PENCEREMDEN
İNSAN MANZARALARI
stiklal
Caddesi’ndeki evimde erkenden uyandım. Uyku sersemi olarak
cama yaklaştım ve uzun uzun dışarıyı seyrettim.
Sabah
olmasına rağmen İstiklal Caddesi tıklım, tıklım bin bir
çeşit insan... Bir baktım bir kız. Belli ki aile hayatında
çok fazla ilgi görememiş; o yüzden herkes ona baksın diye
saçını mora boyatmış, vücudunda bir çok demir parçası,
yırtık bir pantolon ve üzerinde ne olduğunu bile tahmin
edemediğim bir tişört. Başka biri almış omuzlarına koyu
yeşil bir ceket, içinde kırmızı kareli bir gömlek ve bordo
bir süveter ile elinde tesbih sallaya sallaya ilerliyor.
Bu adamın arkasından yürüyen siyah gözlüklü deri pantolonlu
genç kulağında kulaklı sürekli başını sallıyor. Bazı
insanlar pantolonlarını o kadar aşağı çekmiş ki neredeyse iç
çamaşırları gözükecek. O sırada bir bayan gamsız gamsız
yürürken yırtık pantolonlu bir adam kadının çantasını
kaptığı gibi koşmaya başlıyor. Kimsenin umurunda değil
neredeyse “Koş anam koş kim tutar seni!” diyecekler. Sanırım
son zamanlarda “Bana dokunmayan yılan bin yaşasın” anlayışı
iyice yerleşmiş. Biraz ileride beş yaşlarında bir çocuk,
annesinin bacaklarına sarılmış ağlıyor. Kadın hayatından
oldukça bezmiş bir halde, sanki tüm yükü omuzlarında
taşıyor. Bu sırada bir arka sokak gözüme çarpıyor. Birkaç
adam ellerindeki mendillere sarılmış bir şey kokluyorlar.

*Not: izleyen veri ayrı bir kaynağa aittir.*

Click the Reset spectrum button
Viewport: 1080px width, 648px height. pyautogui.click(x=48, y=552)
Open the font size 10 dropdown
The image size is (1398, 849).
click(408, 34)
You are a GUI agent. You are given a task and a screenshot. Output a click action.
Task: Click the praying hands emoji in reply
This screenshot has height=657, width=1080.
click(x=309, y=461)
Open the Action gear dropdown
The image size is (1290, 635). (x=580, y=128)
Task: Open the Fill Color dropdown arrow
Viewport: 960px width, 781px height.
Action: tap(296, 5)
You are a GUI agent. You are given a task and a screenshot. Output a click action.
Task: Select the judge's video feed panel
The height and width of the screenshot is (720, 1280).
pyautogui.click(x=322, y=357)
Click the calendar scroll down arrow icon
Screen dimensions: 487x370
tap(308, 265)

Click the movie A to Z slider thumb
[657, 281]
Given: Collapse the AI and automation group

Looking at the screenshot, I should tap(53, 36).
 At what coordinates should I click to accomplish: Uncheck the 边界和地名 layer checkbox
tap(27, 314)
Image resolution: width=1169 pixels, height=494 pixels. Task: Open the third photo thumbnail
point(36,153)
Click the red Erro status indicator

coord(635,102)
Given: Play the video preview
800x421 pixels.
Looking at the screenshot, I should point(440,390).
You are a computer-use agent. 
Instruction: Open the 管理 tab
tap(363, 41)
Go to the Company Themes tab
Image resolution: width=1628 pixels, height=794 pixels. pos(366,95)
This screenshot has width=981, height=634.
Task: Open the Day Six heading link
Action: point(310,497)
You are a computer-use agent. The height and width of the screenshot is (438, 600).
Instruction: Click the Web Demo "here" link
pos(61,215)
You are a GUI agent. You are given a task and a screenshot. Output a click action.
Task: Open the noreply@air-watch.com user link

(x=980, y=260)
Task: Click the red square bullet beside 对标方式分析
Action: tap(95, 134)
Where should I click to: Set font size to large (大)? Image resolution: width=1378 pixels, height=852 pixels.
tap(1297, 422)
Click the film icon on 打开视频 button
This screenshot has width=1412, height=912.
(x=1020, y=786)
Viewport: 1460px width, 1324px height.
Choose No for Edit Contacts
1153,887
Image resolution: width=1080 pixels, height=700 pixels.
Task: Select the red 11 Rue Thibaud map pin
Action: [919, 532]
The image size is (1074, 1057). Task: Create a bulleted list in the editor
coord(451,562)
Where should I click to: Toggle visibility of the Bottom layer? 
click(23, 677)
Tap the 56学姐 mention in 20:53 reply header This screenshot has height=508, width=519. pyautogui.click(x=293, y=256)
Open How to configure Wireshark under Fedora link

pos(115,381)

İçimden İstanbul ne hallere düştü diyorum.
Şunu
söyleyebilirim ki İstanbul’un artık eskisiyle hiç mi hiç
alakası yok. İstanbul sokaklarında bir sürü çeşit insan var.
Ama bu insanların yarısı ailelerinden gereken ilgiyi
alamayıp caddelerde herkes onlara baksın diye akla hayale
gelmeyecek şeyler yapıyorlar. Bir kısmı da suç işleyerek bir
başkaldırı sergiliyorlar. Sanırım biraz ilgi ve şefkat bu
sorunu çözmek için yeterli olacaktır.